Les tensions sont à leur comble entre la Serbie et le Kosovo après qu’une explosion a endommagé un canal d’eau crucial pour l’approvisionnement du Kosovo vendredi dernier. Le président serbe Aleksandar Vucic a vivement réagi, dénonçant une « attaque hybride féroce » orchestrée selon lui par les autorités kosovares pour déstabiliser la Serbie. De leur côté, les dirigeants du Kosovo accusent Belgrade d’être derrière ce sabotage d’une infrastructure vitale.
Un canal vital pour l’eau et l’électricité du Kosovo ciblé
L’explosion s’est produite vendredi soir près de la ville de Zubin Potok, dans le nord-ouest du Kosovo, une région à majorité serbe. Elle a endommagé un tronçon de plusieurs dizaines de kilomètres du canal qui achemine l’eau du lac artificiel de Gazivode vers les centrales thermiques produisant plus de 90% de l’électricité du Kosovo.
Sans ce canal, c’est tout l’approvisionnement en eau potable et en électricité de milliers de foyers kosovars qui serait menacé. Fort heureusement, une réparation d’urgence a permis de rétablir le flux d’eau durant la nuit, évitant l’arrêt des centrales. Mais l’approvisionnement en eau potable reste perturbé dans la région.
Le gouvernement kosovar dénonce « la pire attaque » depuis la guerre
Pour le Premier ministre kosovar Albin Kurti, cet acte de sabotage est « la pire attaque contre les infrastructures » du pays depuis la fin de la guerre contre la Serbie en 1999. Il accuse directement Belgrade d’avoir « orchestré » cet attentat :
Des organisations professionnelles spécialisées dans ce type d’attaques terroristes sont derrière tout cela. La Serbie est la seule entité ayant la capacité, les moyens et l’intérêt de commettre de tels actes.
La police kosovare a rapidement procédé à l’arrestation de huit suspects pour leur participation présumée à ces « activités criminelles et terroristes ». Du matériel militaire dont des uniformes, des armes et des explosifs a également été saisi lors des perquisitions.
La Serbie nie toute implication et mène sa propre enquête
De son côté, le président serbe Aleksandar Vucic a fermement démenti toute implication de son pays, affirmant que la Serbie n’avait « aucun lien » avec cette attaque. Il a dénoncé à son tour une tentative « d’attaque hybride, grande et féroce » visant à déstabiliser la Serbie :
Je ne vais pas affirmer aujourd’hui que l’attaque a été ordonnée par Kurti, mais nous menons notre propre enquête. Nous avons certaines suspicions sur l’identité du commanditaire et certains éléments sur un possible auteur.
Selon lui, cette « attaque hybride » mobiliserait des moyens non militaires comme le sabotage ou la désinformation pour nuire à la Serbie en temps de paix. Mais il n’a pas donné plus de précisions sur ses soupçons à ce stade.

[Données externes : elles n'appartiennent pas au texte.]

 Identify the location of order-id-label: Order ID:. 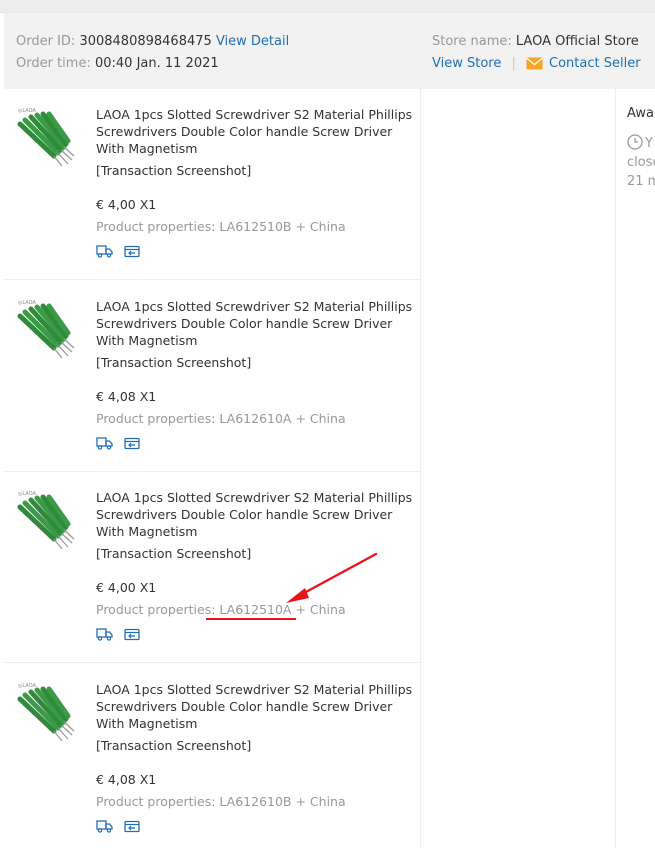
(46, 42).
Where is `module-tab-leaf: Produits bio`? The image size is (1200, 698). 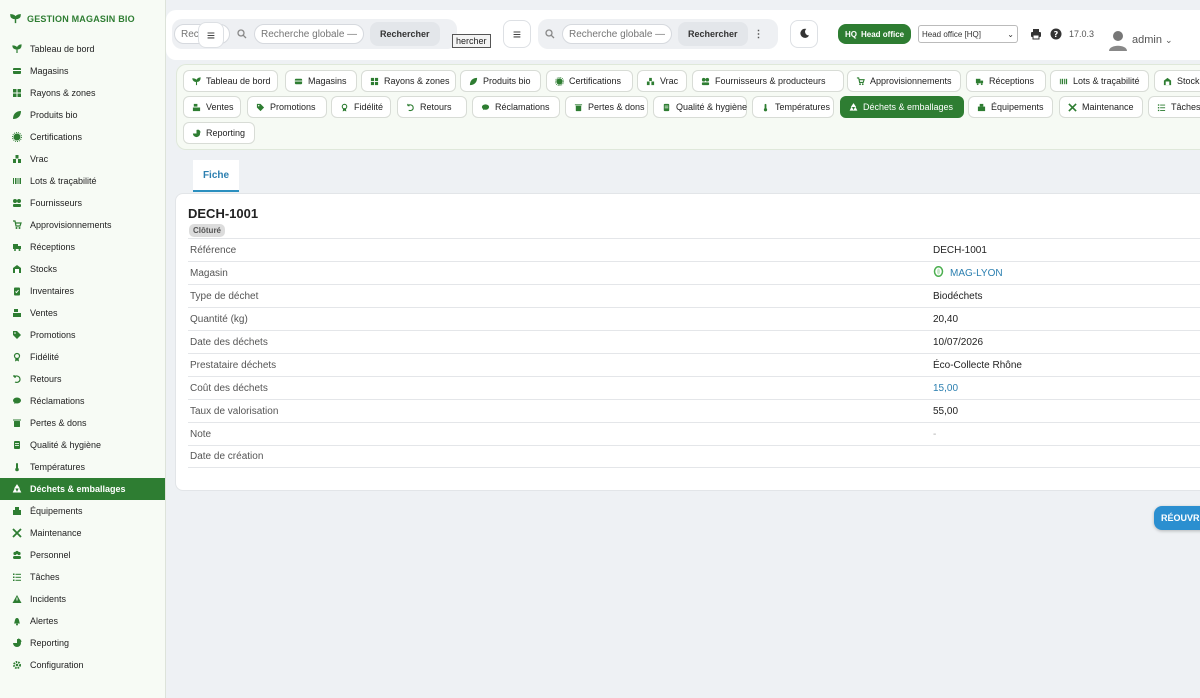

Des tensions récurrentes sur fond de passif historique
Cette attaque ravive les tensions entre les deux voisins des Balkans, dont les relations restent très compliquées depuis la guerre de 1998-1999 et l’indépendance proclamée par le Kosovo en 2008. Des incidents éclatent régulièrement, en particulier dans le nord du Kosovo où vit une importante communauté serbe.
Quelques jours avant l’attaque du canal, des grenades avaient déjà visé un bâtiment public et un poste de police dans cette même région. Et ces événements surviennent à l’approche d’élections législatives prévues le 9 février au Kosovo, dans un contexte déjà tendu.
L’Union européenne, par la voix de son chef de la diplomatie Josep Borrell, a fermement condamné cet « acte abject de sabotage » visant des « infrastructures civiles essentielles », appelant à une désescalade. Selon une source proche du dossier, une enquête internationale pourrait être diligentée pour faire la lumière sur cette attaque, au vu des lourds enjeux pour la stabilité de la région.
Mais avec les accusations mutuelles qui se multiplient entre Belgrade et Pristina, et la fragile situation sécuritaire dans le nord du Kosovo, le chemin vers l’apaisement semble encore très long entre les deux ennemis héréditaires. Ce nouvel incident prouve en tout cas que les plaies des guerres passées sont encore loin d’être refermées et que la méfiance reste la règle, plus de vingt ans après la fin des conflits.